The Strait of Hormuz remains central to the conflict and its market and economic implications. The ceasefire was explicitly tied to its reopening, yet in practice, Iran has imposed strict new controls on transit. By some estimates, the Iranians intend for no more than 15 vessels per day to pass through the strait, each requiring explicit Iranian approval and adherence to a defined protocol overseen by the Islamic Revolutionary Guard Corps.
Further complicating the talks is that Iran could also attach financial conditions to the ceasefire. Tehran is demanding that its frozen overseas assets be released within the two-week window, framing this as a core guarantee of compliance. The combination of restricted shipping and financial leverage underscores that, even under ceasefire conditions, Iran retains significant control over both the pace and direction of de-escalation.
There is also deep disagreement over what the ceasefire actually covers. Iran maintains that Israeli operations in Lebanon fall within its scope, while the United States (US) and Israel reject that interpretation, with strikes on Hezbollah positions continuing.
Other conditions, such as retaining the ability to develop missiles and enrich uranium, mean that caution is warranted around any sense that the talks will culminate in a clear win-win resolution.
Perhaps most important in weighing all of that, and trying to calculate what happens next, is to appreciate that Western and non-Western administrations have very different mindsets around the purpose of negotiations. For Westerners, the purpose is to find a common-ground settlement. For non-Westerners, the purpose is to continue a conflict by other means and win long-term concessions around which to undermine an enemy.
The upshot of all this is that it is perhaps premature to assume that the talks will deliver a neat consensus deal that locks in long-term certainty around Hormuz. And indeed, flare-ups and even short resumptions of full-on warfare, could yet play out.
However, in another sense, the talks could mark a near-term exit point to the worst of the war, especially in the sense of its economic and markets repercussions.
As The Common Sense has reported at length, for all the intensity of the conflict and the scale of the rhetoric surrounding it, its global economic impact to date has been far more muted than widely assumed. A month into the war, oil prices have remained broadly in line with their inflation-adjusted averages over the past 15 years, with petrol prices in both South Africa and the US tracking similar stability. Global growth forecasts have also held steady, remaining broadly consistent with projections made at the end of 2025.
Currency and equity markets reinforce that picture. The US dollar, which would typically surge in a genuine global crisis, is weaker than it was a year before the war began. Major equity indices, including the FTSE 100, the S&P 500, and the Johannesburg All Share Index, continue to trade substantially higher, by around 40%, than their levels a year ago.

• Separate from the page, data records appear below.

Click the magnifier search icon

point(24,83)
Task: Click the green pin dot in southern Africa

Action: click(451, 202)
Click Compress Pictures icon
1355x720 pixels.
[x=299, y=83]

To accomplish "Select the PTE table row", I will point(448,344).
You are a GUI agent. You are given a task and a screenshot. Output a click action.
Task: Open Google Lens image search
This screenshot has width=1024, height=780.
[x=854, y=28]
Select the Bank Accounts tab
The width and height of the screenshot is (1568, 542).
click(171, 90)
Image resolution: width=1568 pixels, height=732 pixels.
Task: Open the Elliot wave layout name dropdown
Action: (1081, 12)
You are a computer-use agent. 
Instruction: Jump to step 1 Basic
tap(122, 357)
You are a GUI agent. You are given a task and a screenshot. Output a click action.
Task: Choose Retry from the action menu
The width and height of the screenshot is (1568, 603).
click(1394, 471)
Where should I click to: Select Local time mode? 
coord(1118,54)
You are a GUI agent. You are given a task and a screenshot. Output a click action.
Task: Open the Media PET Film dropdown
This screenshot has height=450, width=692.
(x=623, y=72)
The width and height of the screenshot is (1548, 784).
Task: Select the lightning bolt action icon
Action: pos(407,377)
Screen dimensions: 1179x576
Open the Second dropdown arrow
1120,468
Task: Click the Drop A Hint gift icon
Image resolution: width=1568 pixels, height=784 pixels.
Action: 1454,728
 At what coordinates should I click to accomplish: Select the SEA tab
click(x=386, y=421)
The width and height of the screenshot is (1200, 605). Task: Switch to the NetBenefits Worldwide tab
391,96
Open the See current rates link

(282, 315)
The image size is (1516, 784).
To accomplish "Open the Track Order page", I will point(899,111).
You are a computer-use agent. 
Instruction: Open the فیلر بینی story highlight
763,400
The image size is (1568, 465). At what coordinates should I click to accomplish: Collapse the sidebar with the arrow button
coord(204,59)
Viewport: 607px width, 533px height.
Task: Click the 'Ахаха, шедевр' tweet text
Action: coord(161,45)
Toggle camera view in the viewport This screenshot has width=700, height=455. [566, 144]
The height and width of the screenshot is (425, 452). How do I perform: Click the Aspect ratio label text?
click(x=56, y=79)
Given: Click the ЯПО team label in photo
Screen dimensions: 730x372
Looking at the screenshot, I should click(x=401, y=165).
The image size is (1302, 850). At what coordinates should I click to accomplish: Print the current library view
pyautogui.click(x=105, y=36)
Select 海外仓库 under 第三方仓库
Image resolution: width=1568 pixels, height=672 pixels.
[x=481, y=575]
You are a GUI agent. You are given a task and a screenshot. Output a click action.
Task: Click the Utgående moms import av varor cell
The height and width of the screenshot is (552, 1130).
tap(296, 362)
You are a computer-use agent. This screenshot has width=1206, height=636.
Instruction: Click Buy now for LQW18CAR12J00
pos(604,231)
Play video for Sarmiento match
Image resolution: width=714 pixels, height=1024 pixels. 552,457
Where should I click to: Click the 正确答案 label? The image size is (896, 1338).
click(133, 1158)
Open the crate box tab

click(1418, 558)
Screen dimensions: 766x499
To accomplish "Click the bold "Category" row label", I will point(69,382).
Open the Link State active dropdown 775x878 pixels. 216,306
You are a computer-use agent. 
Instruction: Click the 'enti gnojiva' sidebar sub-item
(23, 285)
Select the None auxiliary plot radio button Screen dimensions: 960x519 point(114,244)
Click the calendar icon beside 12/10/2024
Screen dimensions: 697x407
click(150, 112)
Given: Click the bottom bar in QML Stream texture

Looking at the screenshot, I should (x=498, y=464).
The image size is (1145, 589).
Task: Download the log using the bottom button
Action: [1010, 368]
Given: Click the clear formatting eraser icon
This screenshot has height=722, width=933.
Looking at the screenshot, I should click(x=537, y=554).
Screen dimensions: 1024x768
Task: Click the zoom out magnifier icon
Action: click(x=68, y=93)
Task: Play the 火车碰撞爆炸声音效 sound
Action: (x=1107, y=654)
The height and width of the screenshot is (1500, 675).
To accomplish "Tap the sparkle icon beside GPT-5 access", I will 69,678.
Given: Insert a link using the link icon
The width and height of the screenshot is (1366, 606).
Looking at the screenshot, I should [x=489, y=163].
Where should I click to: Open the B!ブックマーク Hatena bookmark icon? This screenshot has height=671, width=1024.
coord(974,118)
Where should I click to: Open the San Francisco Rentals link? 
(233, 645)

From a global markets perspective, the war has not triggered the kind of systemic shock that much of the commentary had anticipated, and in fact, the macro effects have been muted to an extent since the end of the first week of the fighting.
Early in the war, this newspaper set out six scenarios for how it might conclude.
In the best case, the US secured the strait militarily and restored oil flows.
A second path saw Washington withdraw under pressure without securing Hormuz.
A third hinged on a leadership rupture inside Iran that produced a more pragmatic regime willing to cut a deal.
A fourth saw Tehran deliberately ease tensions while retaining long-term leverage over Hormuz.
A fifth hinged on structural shifts, with Gulf states bypassing Hormuz altogether and eroding Iran’s influence over time.
In all of these, oil prices and the dollar would come off as markets spike upwards.
If none of these paths materialise, the conflict risks shifting into a far more dangerous phase. A sixth scenario flagged a drawn-out regional ground war, involving militias and potentially US forces, with sustained pressure on oil markets, a stronger dollar, and prolonged global instability.
While all scenarios remain in play, advice throughout has been that the conflict sees a nearer –term, rather than a longer-term, conclusion via scenarios two and four coalescing. That remains the house view.